Can you print all of the data below again, line for line and without any changes?
-- begin Information supplied --
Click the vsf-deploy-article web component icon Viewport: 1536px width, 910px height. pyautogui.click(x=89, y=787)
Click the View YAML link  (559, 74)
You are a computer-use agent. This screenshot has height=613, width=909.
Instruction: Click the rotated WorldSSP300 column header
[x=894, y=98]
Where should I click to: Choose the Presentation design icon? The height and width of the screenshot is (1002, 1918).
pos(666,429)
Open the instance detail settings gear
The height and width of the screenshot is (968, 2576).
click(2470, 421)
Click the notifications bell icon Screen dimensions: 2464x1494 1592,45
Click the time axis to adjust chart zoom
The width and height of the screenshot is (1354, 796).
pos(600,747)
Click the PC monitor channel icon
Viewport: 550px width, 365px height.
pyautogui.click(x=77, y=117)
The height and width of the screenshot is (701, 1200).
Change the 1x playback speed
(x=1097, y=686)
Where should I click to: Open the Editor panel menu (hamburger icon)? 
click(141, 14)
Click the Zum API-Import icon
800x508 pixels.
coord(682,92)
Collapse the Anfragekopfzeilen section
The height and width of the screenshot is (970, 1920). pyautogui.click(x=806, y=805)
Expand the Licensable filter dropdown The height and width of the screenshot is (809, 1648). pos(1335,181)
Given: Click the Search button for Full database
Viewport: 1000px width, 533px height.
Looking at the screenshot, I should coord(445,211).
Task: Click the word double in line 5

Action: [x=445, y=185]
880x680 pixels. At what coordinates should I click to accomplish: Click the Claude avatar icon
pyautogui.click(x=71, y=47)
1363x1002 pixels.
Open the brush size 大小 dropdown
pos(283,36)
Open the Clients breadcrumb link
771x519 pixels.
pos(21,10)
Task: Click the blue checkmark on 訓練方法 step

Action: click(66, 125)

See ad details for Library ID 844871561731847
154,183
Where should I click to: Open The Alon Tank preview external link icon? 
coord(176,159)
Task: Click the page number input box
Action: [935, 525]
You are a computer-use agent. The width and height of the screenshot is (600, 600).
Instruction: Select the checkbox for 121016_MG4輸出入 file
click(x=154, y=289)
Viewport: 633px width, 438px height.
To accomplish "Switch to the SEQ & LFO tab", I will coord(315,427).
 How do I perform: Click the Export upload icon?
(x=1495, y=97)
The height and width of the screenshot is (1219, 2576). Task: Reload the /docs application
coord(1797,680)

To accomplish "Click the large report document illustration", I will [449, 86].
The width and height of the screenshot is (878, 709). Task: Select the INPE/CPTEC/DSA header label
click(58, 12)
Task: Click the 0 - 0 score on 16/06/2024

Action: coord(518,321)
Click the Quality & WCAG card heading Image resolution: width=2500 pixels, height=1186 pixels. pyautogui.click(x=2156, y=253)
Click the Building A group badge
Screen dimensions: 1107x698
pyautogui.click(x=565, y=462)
-- end Information supplied --
# Right answer
Click the vsf-deploy-article web component icon Viewport: 1536px width, 910px height. pyautogui.click(x=89, y=787)
Click the View YAML link  (559, 74)
You are a computer-use agent. This screenshot has height=613, width=909.
Instruction: Click the rotated WorldSSP300 column header
[x=894, y=98]
Where should I click to: Choose the Presentation design icon? The height and width of the screenshot is (1002, 1918).
pos(666,429)
Open the instance detail settings gear
The height and width of the screenshot is (968, 2576).
click(2470, 421)
Click the notifications bell icon Screen dimensions: 2464x1494 1592,45
Click the time axis to adjust chart zoom
The width and height of the screenshot is (1354, 796).
pos(600,747)
Click the PC monitor channel icon
Viewport: 550px width, 365px height.
pyautogui.click(x=77, y=117)
The height and width of the screenshot is (701, 1200).
Change the 1x playback speed
(x=1097, y=686)
Where should I click to: Open the Editor panel menu (hamburger icon)? 
click(141, 14)
Click the Zum API-Import icon
800x508 pixels.
coord(682,92)
Collapse the Anfragekopfzeilen section
The height and width of the screenshot is (970, 1920). pyautogui.click(x=806, y=805)
Expand the Licensable filter dropdown The height and width of the screenshot is (809, 1648). pos(1335,181)
Given: Click the Search button for Full database
Viewport: 1000px width, 533px height.
Looking at the screenshot, I should coord(445,211).
Task: Click the word double in line 5

Action: [x=445, y=185]
880x680 pixels. At what coordinates should I click to accomplish: Click the Claude avatar icon
pyautogui.click(x=71, y=47)
1363x1002 pixels.
Open the brush size 大小 dropdown
pos(283,36)
Open the Clients breadcrumb link
771x519 pixels.
pos(21,10)
Task: Click the blue checkmark on 訓練方法 step

Action: click(66, 125)

See ad details for Library ID 844871561731847
154,183
Where should I click to: Open The Alon Tank preview external link icon? 
coord(176,159)
Task: Click the page number input box
Action: [935, 525]
You are a computer-use agent. The width and height of the screenshot is (600, 600).
Instruction: Select the checkbox for 121016_MG4輸出入 file
click(x=154, y=289)
Viewport: 633px width, 438px height.
To accomplish "Switch to the SEQ & LFO tab", I will coord(315,427).
 How do I perform: Click the Export upload icon?
(x=1495, y=97)
The height and width of the screenshot is (1219, 2576). Task: Reload the /docs application
coord(1797,680)

To accomplish "Click the large report document illustration", I will [449, 86].
The width and height of the screenshot is (878, 709). Task: Select the INPE/CPTEC/DSA header label
click(58, 12)
Task: Click the 0 - 0 score on 16/06/2024

Action: coord(518,321)
Click the Quality & WCAG card heading Image resolution: width=2500 pixels, height=1186 pixels. pyautogui.click(x=2156, y=253)
Click the Building A group badge
Screen dimensions: 1107x698
pyautogui.click(x=565, y=462)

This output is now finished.